« Le bosco aux fourneaux et le chef méca à la plonge ! »
Maël Deshayes, chef mécanicien et Patrice Caherec, maître d’équipage, se sont retrouvés seuls à bord en ce début de confinement du navire à Saint Nazaire. Un arrêt sur image qui ressemble à un nouvel hivernage en effectif réduit à son strict minimum, alors même que le navire était tout juste gréé pour le grand départ du 1er avril. « C’est comme cela, on n’y peut rien » disent-ils fatalistes mais surtout extrêmement déçus de ne pas prendre la mer. Ils ont vu partir les autres membres d’équipage retrouver leurs proches. Situation improbable et tellement inattendue. Et collectivement, ils ont dû refouler leur excitation de veille de grand départ.
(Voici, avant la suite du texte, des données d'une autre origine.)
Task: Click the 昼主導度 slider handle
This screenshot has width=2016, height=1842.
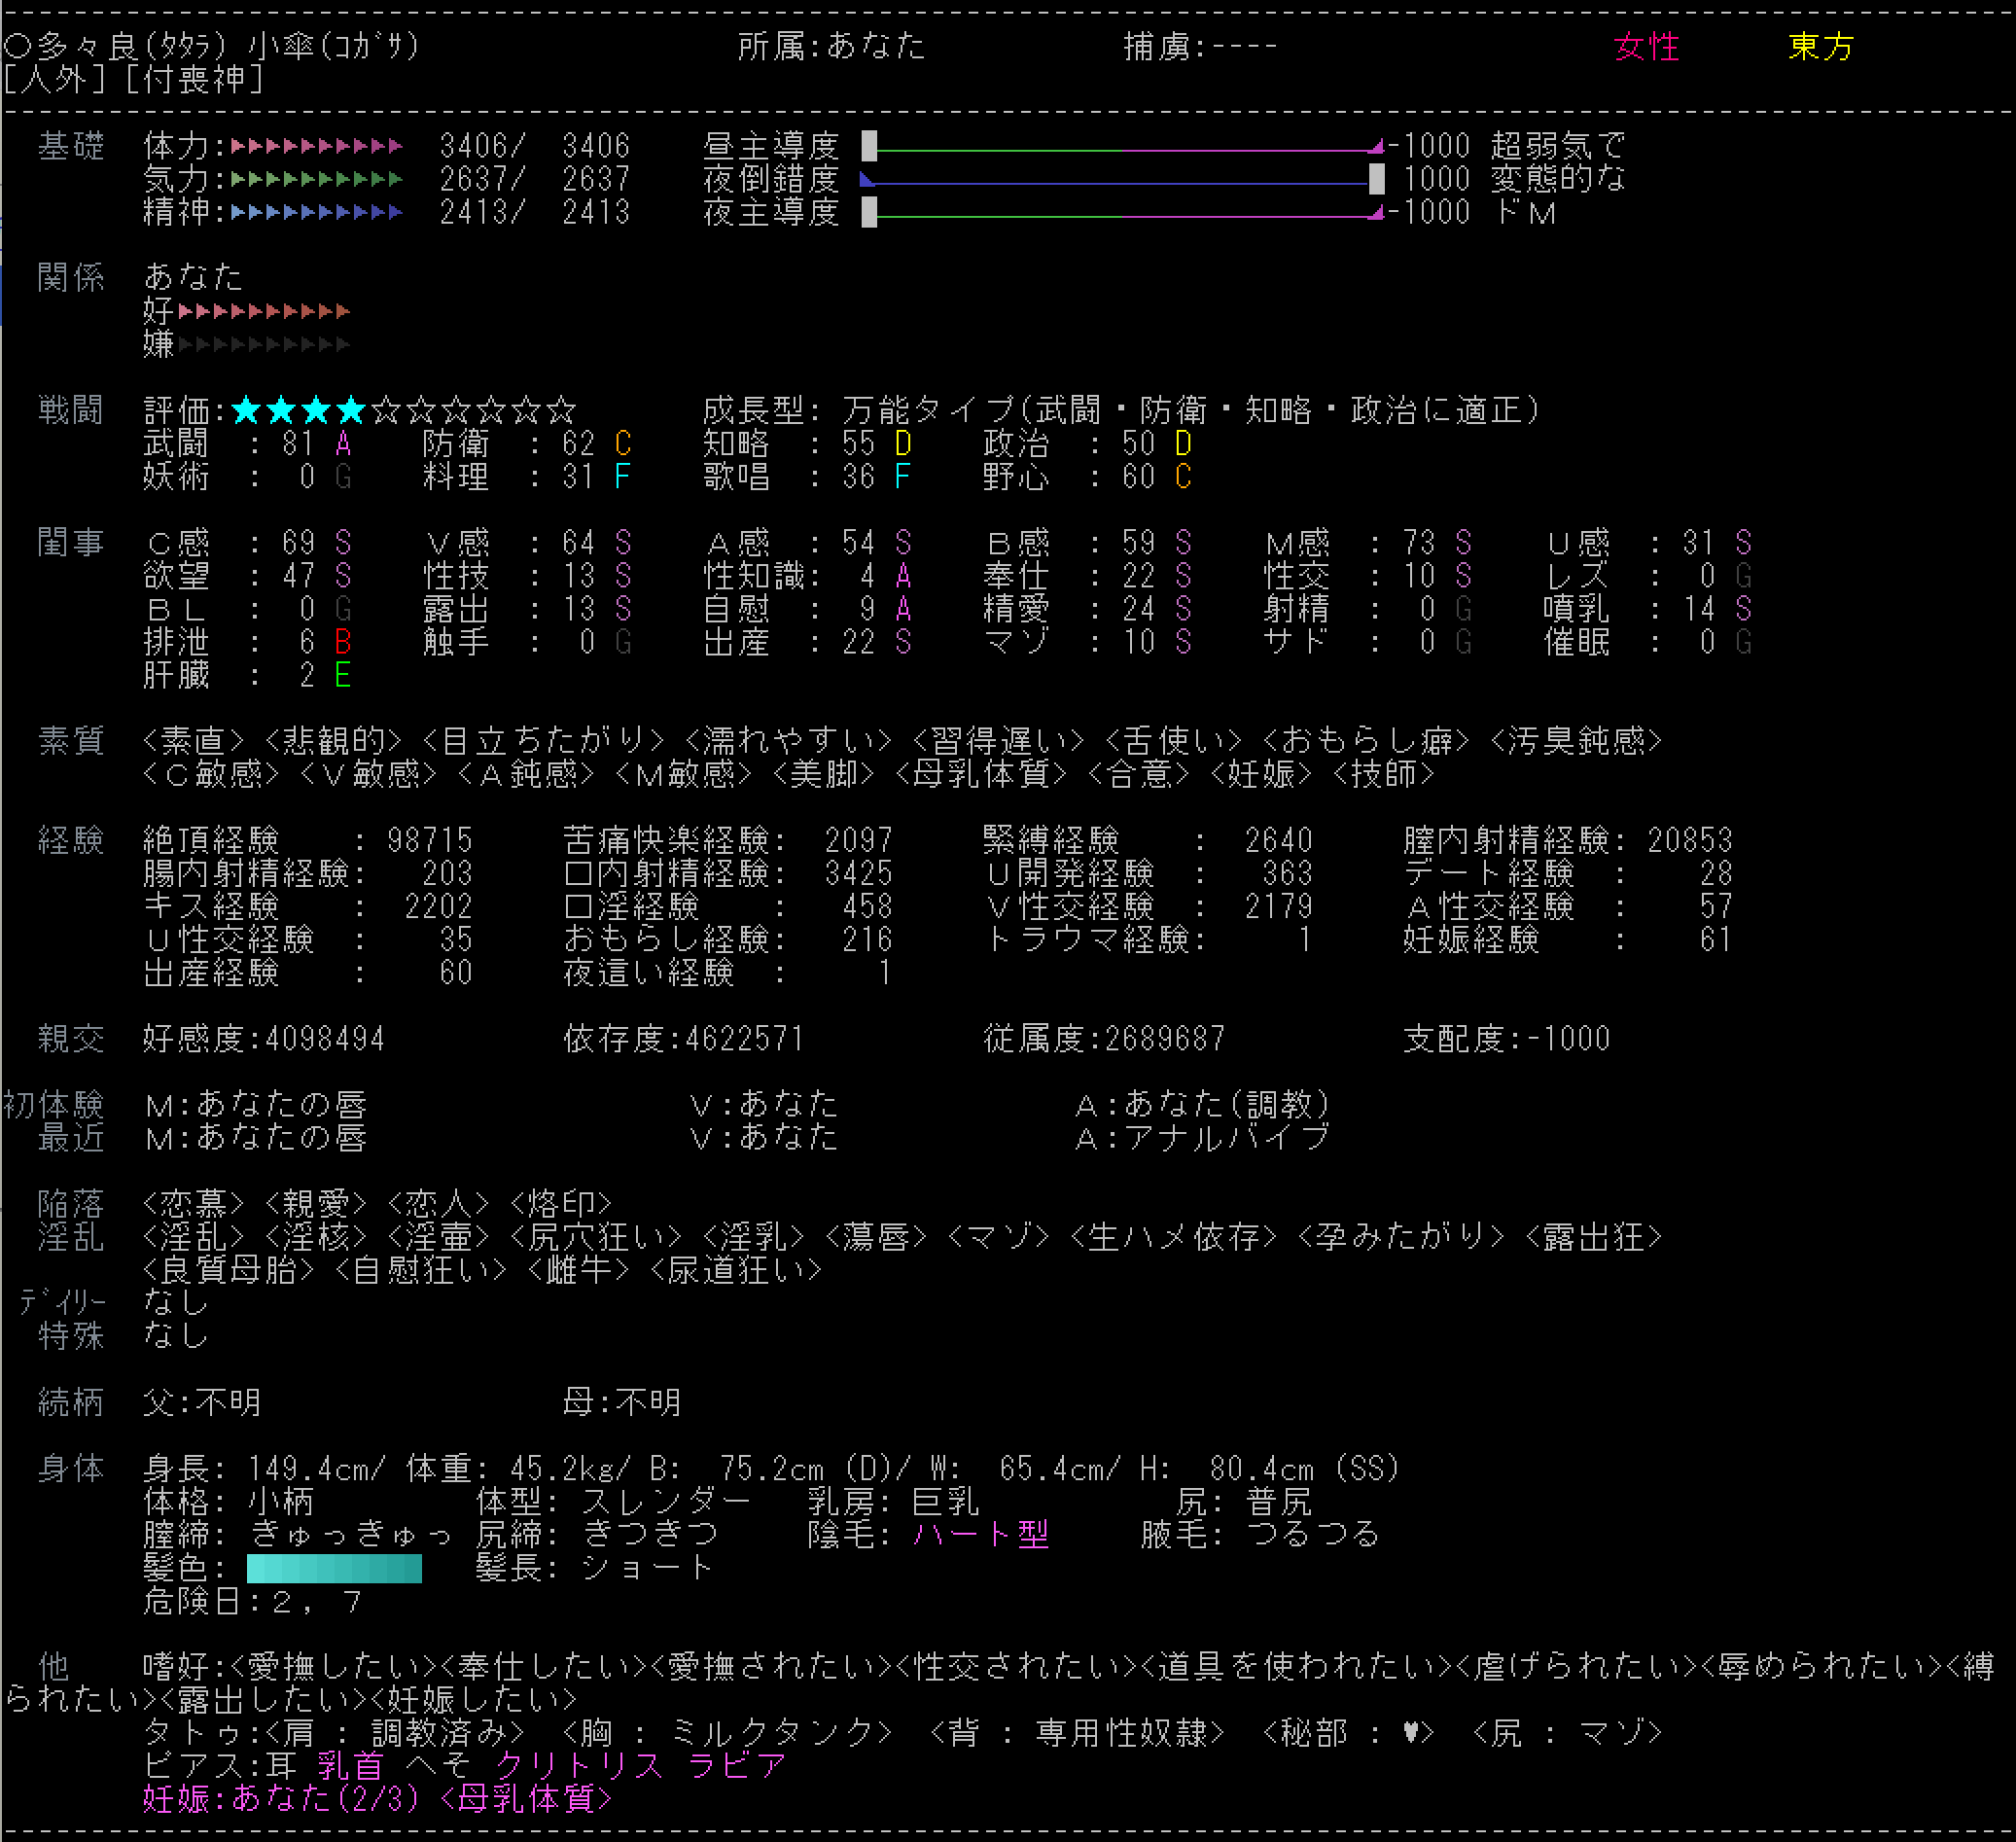Action: coord(869,146)
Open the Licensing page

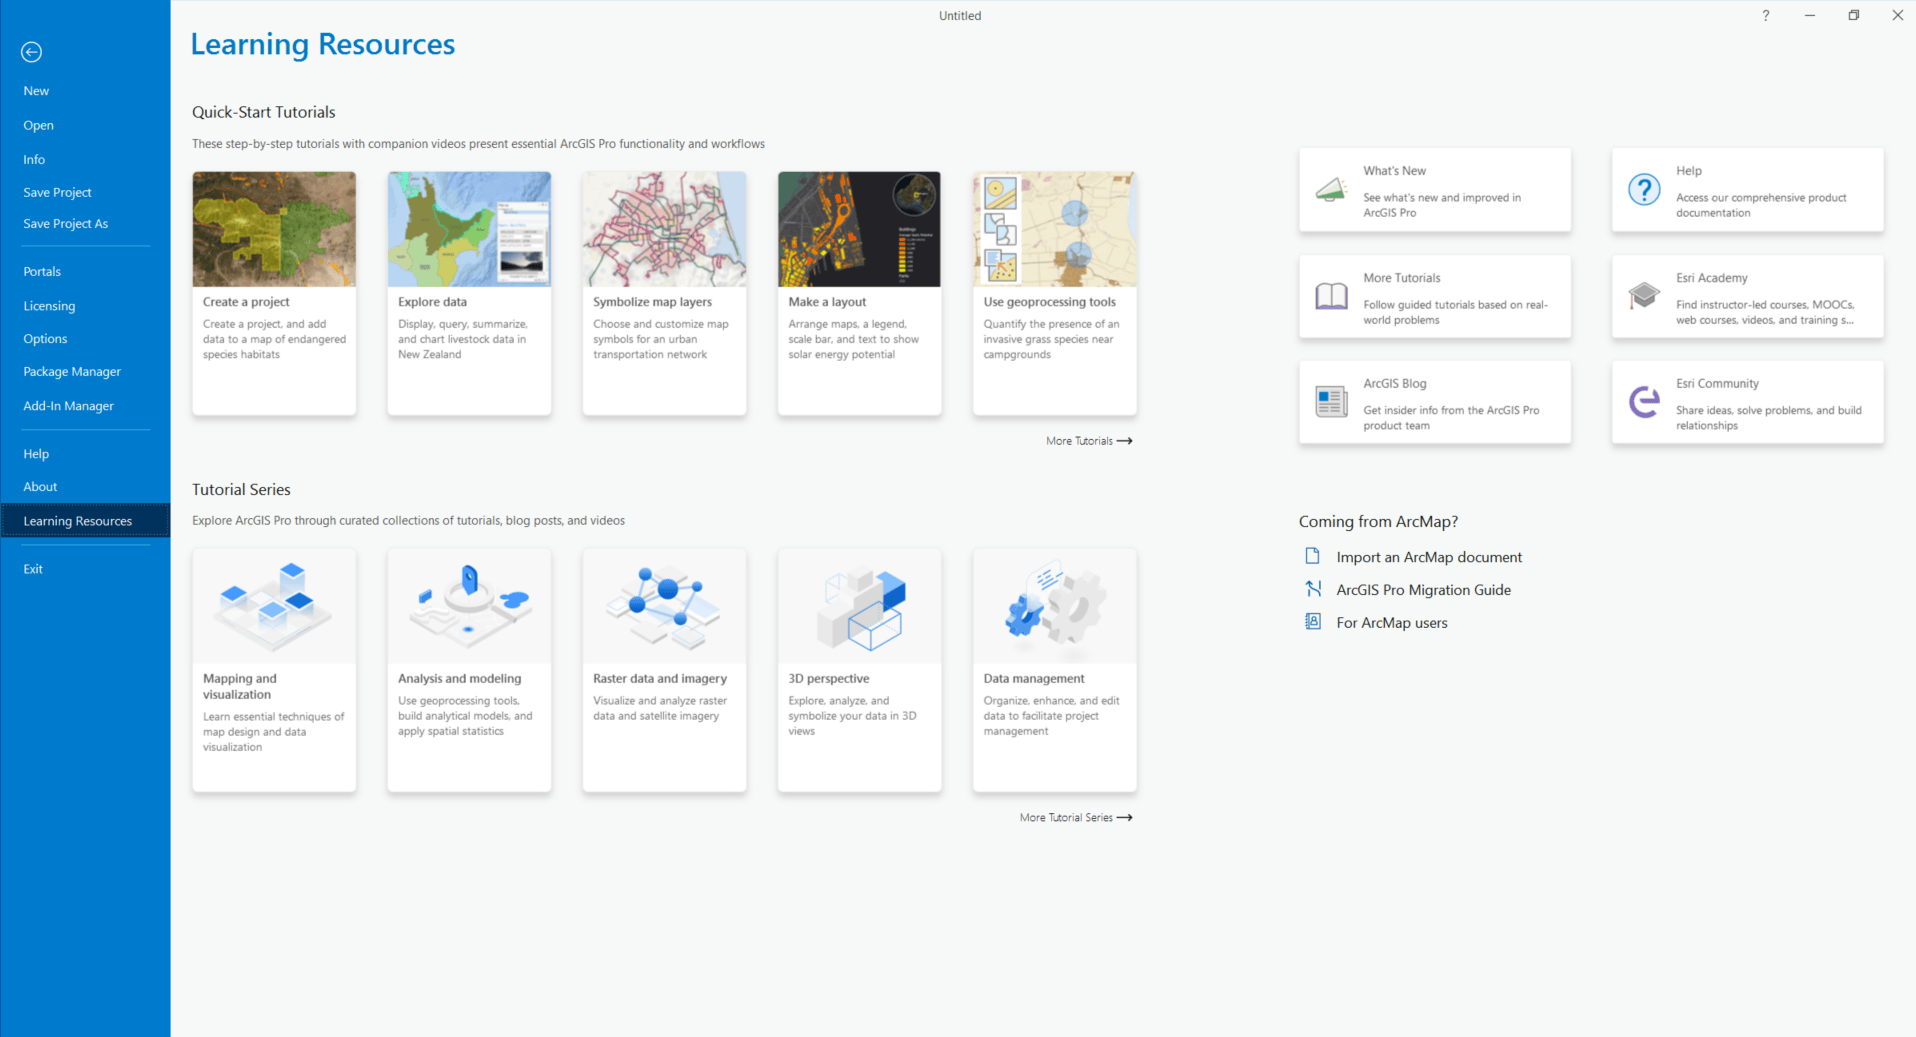[x=49, y=305]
A deux, comme seuls au monde, la vie s’organise, différente. A l’avant le maître d’équipage, à l’arrière le chef. Chacun a pris ses marques et ses distances, ils se saluent visuellement, confinement et gestes barrière obligent. Dernière ronde à 22h avant de tout fermer à clés. Nos deux protagonistes prennent tout de même leurs repas ensemble, le gel hydro alcoolique toujours à portée de main côté cuisine. Répartition imprévisible des rôles: aux fourneaux le bosco, à la plonge le chef. « Patrice est un vrai cordon bleu » précise Maël. Au menu d’hier saumon au beurre blanc, ce soir bourguignon, couscous programmé dans la semaine, il continue de faire bon vivre à bord. « On ne va pas se laisser abattre, la nourriture, c’est l’un des seuls moyens de garder le moral » renchérit Patrice. Heureusement, leur moral n’est pas atteint, même s’il leur manque l’essentiel : le contact avec les autres, les relations humaines, ce que le Belem favorise et valorise. Dur de résister à faire visiter le bateau au livreur qui les ravitaille. Mais tout le monde comprend et accepte la situation. Les gendarmes prennent quelques photos fortuites à la fin de leur service. La coupée est relevée en permanence telle une passerelle manquante avec le monde extérieur. « Pour l’instant on s’entend bien, on verra à la fin de mois. Le comble, c’est que l’on ne se connait que depuis quelques semaines » confie Patrice. Car voilà, c’est bien là, la question que tout le monde se pose : ça va finir quand ? En attendant, nous leur avons confié les clés du navire. Ils en prennent grand soin, le bichonnent. Maël à l’administratif et à la machine… L’occasion de réviser les groupes électrogènes. Patrice à l’entretien : peinture, gréement, poulies, vernis des descentes de la dunette, calfatage du pont…. « Nous avons l’avantage d’être très occupés dans la journée. Le temps passe vite » conclut Patrice qui souhaite courage et santé à tous dans cet exercice imposé.